▶ _Work to be completed_
Your response should give back each record exactly, word for word.
________
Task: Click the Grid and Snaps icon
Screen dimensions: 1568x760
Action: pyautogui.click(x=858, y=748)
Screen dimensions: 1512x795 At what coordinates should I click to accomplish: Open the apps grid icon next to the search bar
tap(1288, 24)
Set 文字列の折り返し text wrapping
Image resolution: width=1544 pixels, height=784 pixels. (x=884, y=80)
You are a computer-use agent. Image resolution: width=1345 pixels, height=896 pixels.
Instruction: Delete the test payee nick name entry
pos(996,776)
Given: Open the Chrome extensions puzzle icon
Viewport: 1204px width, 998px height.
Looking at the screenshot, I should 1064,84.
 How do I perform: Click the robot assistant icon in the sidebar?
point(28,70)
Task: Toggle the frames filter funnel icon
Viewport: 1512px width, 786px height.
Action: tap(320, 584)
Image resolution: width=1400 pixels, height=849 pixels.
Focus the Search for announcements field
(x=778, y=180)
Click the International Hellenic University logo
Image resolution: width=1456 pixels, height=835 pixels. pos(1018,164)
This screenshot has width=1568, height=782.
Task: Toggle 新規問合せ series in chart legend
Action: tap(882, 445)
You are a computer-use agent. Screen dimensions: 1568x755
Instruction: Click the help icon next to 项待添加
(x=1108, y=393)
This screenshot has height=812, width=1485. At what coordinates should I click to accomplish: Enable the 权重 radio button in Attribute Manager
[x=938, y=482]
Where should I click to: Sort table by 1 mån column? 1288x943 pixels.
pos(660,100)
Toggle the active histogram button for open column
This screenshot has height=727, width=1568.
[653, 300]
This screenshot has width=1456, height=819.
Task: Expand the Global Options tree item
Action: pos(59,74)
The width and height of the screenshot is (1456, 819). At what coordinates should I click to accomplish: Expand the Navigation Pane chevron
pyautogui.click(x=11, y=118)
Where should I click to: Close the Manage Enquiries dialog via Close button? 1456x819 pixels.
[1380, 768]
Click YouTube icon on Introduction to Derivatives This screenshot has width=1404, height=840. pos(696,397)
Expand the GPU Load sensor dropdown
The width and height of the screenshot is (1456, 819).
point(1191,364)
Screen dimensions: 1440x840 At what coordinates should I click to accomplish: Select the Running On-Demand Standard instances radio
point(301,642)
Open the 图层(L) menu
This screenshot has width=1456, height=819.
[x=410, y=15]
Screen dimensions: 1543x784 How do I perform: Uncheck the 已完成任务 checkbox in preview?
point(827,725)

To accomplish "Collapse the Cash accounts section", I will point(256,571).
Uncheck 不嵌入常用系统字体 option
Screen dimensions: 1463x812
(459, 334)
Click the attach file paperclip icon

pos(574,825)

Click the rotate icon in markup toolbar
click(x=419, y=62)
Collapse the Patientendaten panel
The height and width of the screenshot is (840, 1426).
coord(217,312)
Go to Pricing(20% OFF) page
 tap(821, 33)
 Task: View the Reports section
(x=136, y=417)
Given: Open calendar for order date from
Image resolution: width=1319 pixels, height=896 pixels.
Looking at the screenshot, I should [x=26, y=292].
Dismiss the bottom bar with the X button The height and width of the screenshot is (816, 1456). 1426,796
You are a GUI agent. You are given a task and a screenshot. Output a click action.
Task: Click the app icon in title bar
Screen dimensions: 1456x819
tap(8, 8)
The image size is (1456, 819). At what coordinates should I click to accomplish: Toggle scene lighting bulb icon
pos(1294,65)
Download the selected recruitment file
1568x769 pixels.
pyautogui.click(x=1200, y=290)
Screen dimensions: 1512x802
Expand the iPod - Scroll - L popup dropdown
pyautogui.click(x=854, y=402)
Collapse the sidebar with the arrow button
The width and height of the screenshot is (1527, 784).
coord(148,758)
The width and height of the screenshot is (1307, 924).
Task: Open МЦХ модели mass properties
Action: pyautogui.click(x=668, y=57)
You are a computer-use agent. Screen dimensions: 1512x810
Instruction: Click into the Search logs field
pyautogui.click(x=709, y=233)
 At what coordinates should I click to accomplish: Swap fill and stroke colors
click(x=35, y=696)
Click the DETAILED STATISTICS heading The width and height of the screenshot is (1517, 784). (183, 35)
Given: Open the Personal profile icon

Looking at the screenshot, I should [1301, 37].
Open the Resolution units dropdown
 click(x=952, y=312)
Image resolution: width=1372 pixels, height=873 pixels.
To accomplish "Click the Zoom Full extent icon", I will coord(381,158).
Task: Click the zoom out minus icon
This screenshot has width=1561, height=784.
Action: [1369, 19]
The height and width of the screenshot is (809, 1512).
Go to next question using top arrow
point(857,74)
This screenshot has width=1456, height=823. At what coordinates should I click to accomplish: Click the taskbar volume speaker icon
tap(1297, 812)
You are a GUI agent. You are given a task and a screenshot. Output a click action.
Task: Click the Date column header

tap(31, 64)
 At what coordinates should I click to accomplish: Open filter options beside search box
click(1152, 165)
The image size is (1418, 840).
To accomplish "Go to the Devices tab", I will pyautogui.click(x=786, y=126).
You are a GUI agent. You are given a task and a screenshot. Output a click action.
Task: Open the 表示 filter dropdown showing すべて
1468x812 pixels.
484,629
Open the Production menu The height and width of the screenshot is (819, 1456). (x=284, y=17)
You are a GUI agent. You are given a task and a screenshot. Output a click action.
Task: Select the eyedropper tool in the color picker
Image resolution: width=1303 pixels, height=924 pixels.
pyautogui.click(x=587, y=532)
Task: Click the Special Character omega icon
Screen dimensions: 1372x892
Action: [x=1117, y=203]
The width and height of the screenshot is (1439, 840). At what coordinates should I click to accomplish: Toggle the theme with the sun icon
________
▶ _Task result_
Task: Click the Grid and Snaps icon
Screen dimensions: 1568x760
Action: pyautogui.click(x=858, y=748)
Screen dimensions: 1512x795 At what coordinates should I click to accomplish: Open the apps grid icon next to the search bar
tap(1288, 24)
Set 文字列の折り返し text wrapping
Image resolution: width=1544 pixels, height=784 pixels. (x=884, y=80)
You are a computer-use agent. Image resolution: width=1345 pixels, height=896 pixels.
Instruction: Delete the test payee nick name entry
pos(996,776)
Given: Open the Chrome extensions puzzle icon
Viewport: 1204px width, 998px height.
Looking at the screenshot, I should 1064,84.
 How do I perform: Click the robot assistant icon in the sidebar?
point(28,70)
Task: Toggle the frames filter funnel icon
Viewport: 1512px width, 786px height.
Action: tap(320, 584)
Image resolution: width=1400 pixels, height=849 pixels.
Focus the Search for announcements field
(x=778, y=180)
Click the International Hellenic University logo
Image resolution: width=1456 pixels, height=835 pixels. pos(1018,164)
This screenshot has width=1568, height=782.
Task: Toggle 新規問合せ series in chart legend
Action: tap(882, 445)
You are a computer-use agent. Screen dimensions: 1568x755
Instruction: Click the help icon next to 项待添加
(x=1108, y=393)
This screenshot has height=812, width=1485. At what coordinates should I click to accomplish: Enable the 权重 radio button in Attribute Manager
[x=938, y=482]
Where should I click to: Sort table by 1 mån column? 1288x943 pixels.
pos(660,100)
Toggle the active histogram button for open column
This screenshot has height=727, width=1568.
[653, 300]
This screenshot has width=1456, height=819.
Task: Expand the Global Options tree item
Action: pos(59,74)
The width and height of the screenshot is (1456, 819). At what coordinates should I click to accomplish: Expand the Navigation Pane chevron
pyautogui.click(x=11, y=118)
Where should I click to: Close the Manage Enquiries dialog via Close button? 1456x819 pixels.
[1380, 768]
Click YouTube icon on Introduction to Derivatives This screenshot has width=1404, height=840. pos(696,397)
Expand the GPU Load sensor dropdown
The width and height of the screenshot is (1456, 819).
point(1191,364)
Screen dimensions: 1440x840 At what coordinates should I click to accomplish: Select the Running On-Demand Standard instances radio
point(301,642)
Open the 图层(L) menu
This screenshot has width=1456, height=819.
[x=410, y=15]
Screen dimensions: 1543x784 How do I perform: Uncheck the 已完成任务 checkbox in preview?
point(827,725)

To accomplish "Collapse the Cash accounts section", I will point(256,571).
Uncheck 不嵌入常用系统字体 option
Screen dimensions: 1463x812
(459, 334)
Click the attach file paperclip icon

pos(574,825)

Click the rotate icon in markup toolbar
click(x=419, y=62)
Collapse the Patientendaten panel
The height and width of the screenshot is (840, 1426).
coord(217,312)
Go to Pricing(20% OFF) page
 tap(821, 33)
 Task: View the Reports section
(x=136, y=417)
Given: Open calendar for order date from
Image resolution: width=1319 pixels, height=896 pixels.
Looking at the screenshot, I should [x=26, y=292].
Dismiss the bottom bar with the X button The height and width of the screenshot is (816, 1456). 1426,796
You are a GUI agent. You are given a task and a screenshot. Output a click action.
Task: Click the app icon in title bar
Screen dimensions: 1456x819
tap(8, 8)
The image size is (1456, 819). At what coordinates should I click to accomplish: Toggle scene lighting bulb icon
pos(1294,65)
Download the selected recruitment file
1568x769 pixels.
pyautogui.click(x=1200, y=290)
Screen dimensions: 1512x802
Expand the iPod - Scroll - L popup dropdown
pyautogui.click(x=854, y=402)
Collapse the sidebar with the arrow button
The width and height of the screenshot is (1527, 784).
coord(148,758)
The width and height of the screenshot is (1307, 924).
Task: Open МЦХ модели mass properties
Action: pyautogui.click(x=668, y=57)
You are a computer-use agent. Screen dimensions: 1512x810
Instruction: Click into the Search logs field
pyautogui.click(x=709, y=233)
 At what coordinates should I click to accomplish: Swap fill and stroke colors
click(x=35, y=696)
Click the DETAILED STATISTICS heading The width and height of the screenshot is (1517, 784). (183, 35)
Given: Open the Personal profile icon

Looking at the screenshot, I should [1301, 37].
Open the Resolution units dropdown
 click(x=952, y=312)
Image resolution: width=1372 pixels, height=873 pixels.
To accomplish "Click the Zoom Full extent icon", I will coord(381,158).
Task: Click the zoom out minus icon
This screenshot has width=1561, height=784.
Action: [1369, 19]
The height and width of the screenshot is (809, 1512).
Go to next question using top arrow
point(857,74)
This screenshot has width=1456, height=823. At what coordinates should I click to accomplish: Click the taskbar volume speaker icon
tap(1297, 812)
You are a GUI agent. You are given a task and a screenshot. Output a click action.
Task: Click the Date column header

tap(31, 64)
 At what coordinates should I click to accomplish: Open filter options beside search box
click(1152, 165)
The image size is (1418, 840).
To accomplish "Go to the Devices tab", I will pyautogui.click(x=786, y=126).
You are a GUI agent. You are given a task and a screenshot. Output a click action.
Task: Open the 表示 filter dropdown showing すべて
1468x812 pixels.
484,629
Open the Production menu The height and width of the screenshot is (819, 1456). (x=284, y=17)
You are a GUI agent. You are given a task and a screenshot. Output a click action.
Task: Select the eyedropper tool in the color picker
Image resolution: width=1303 pixels, height=924 pixels.
pyautogui.click(x=587, y=532)
Task: Click the Special Character omega icon
Screen dimensions: 1372x892
Action: [x=1117, y=203]
The width and height of the screenshot is (1439, 840). At what coordinates should I click to accomplish: Toggle the theme with the sun icon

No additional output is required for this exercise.